Abstract

As China, the world's largest emerging economy, pursues its objective of achieving net-zero emissions by 2060, the role of reliable and green energy sources, such as biomass, geothermal, and hydro, in facilitating the country's decarbonization efforts assumes utmost significance. In this study, we employ the wavelet local multiple correlation (WLMC) methodology to explore the dynamic interactions between these variables in a multivariate setting, spanning the period of 1990Q1 to 2020Q4. The WLCM approach offers improved signal resolution in the time-frequency domain, allowing for more accurate analysis of non-stationary signals and provides enhanced capability to capture and represent localized features and patterns in data.

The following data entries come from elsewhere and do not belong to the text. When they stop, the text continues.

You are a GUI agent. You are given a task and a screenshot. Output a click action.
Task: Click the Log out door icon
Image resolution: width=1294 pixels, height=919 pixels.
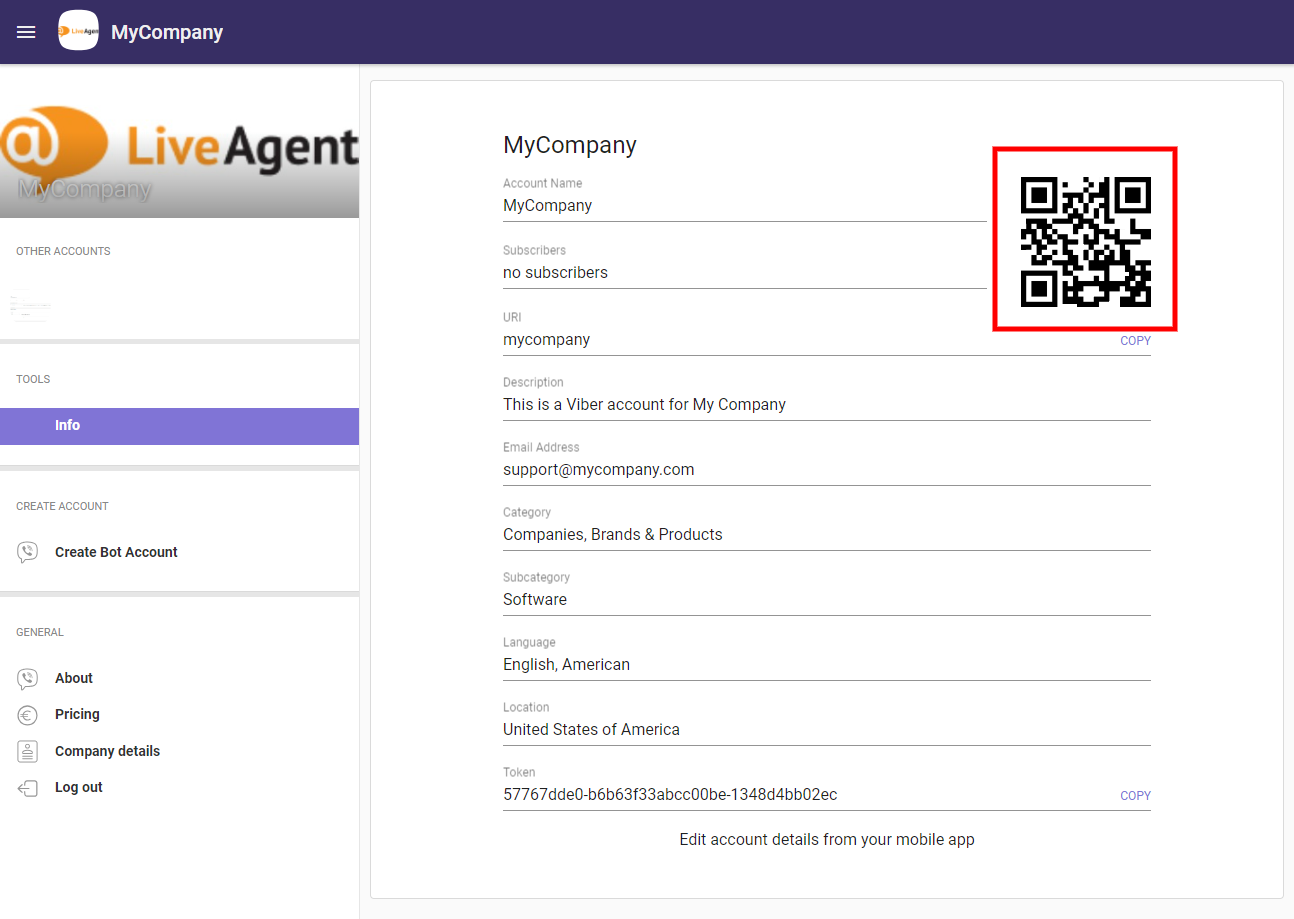(x=28, y=787)
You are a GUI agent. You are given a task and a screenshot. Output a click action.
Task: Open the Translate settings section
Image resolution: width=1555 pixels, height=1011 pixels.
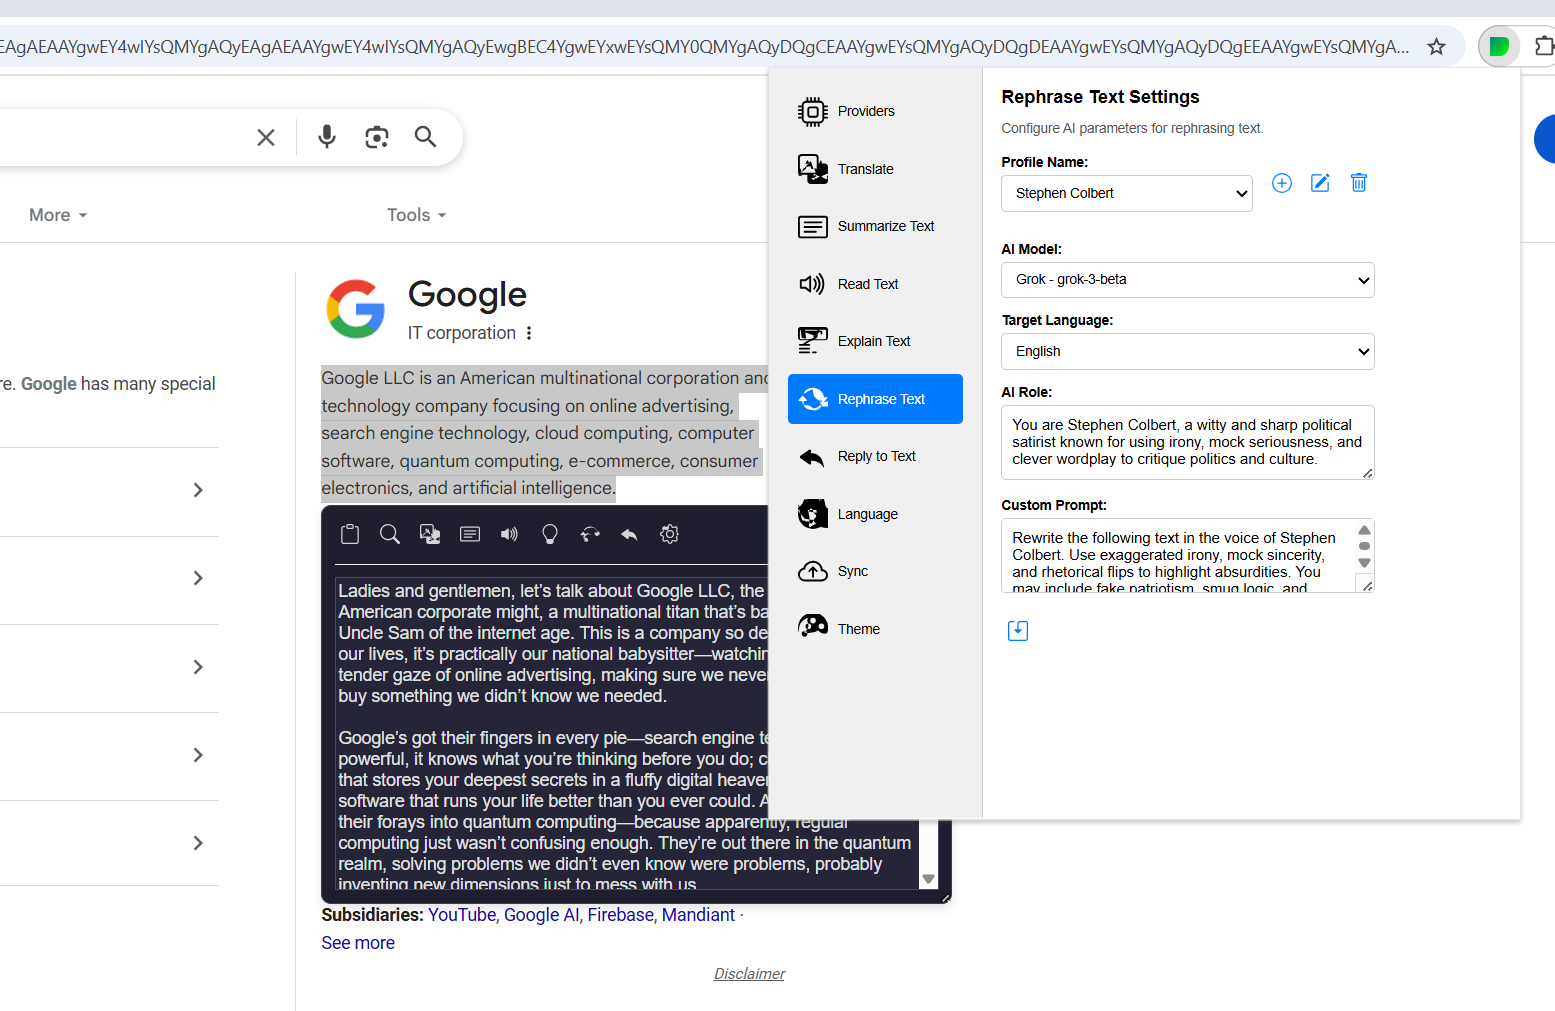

This analysis uncovers long-run asymmetric dynamic inter-correlations, which describe the mechanisms underlying carbon emissions escalation. Our findings reveal that biomass and hydro energy consumption negatively impact the environment, leading to emissions mitigation, while geothermal energy contributes positively throughout the research period. Notably, we establish that hydro energy consumption is the primary driving factor of carbon neutrality, with a more significant impact than any other determinant, facilitating a substantial reduction in carbon emissions and enhancing environmental quality. Our study has critical policy implications for meeting the Sustainable Development Goals (SDGs) and provides valuable insights for environmentalists in China, emphasizing the need to prioritize hydro energy consumption to achieve carbon neutrality.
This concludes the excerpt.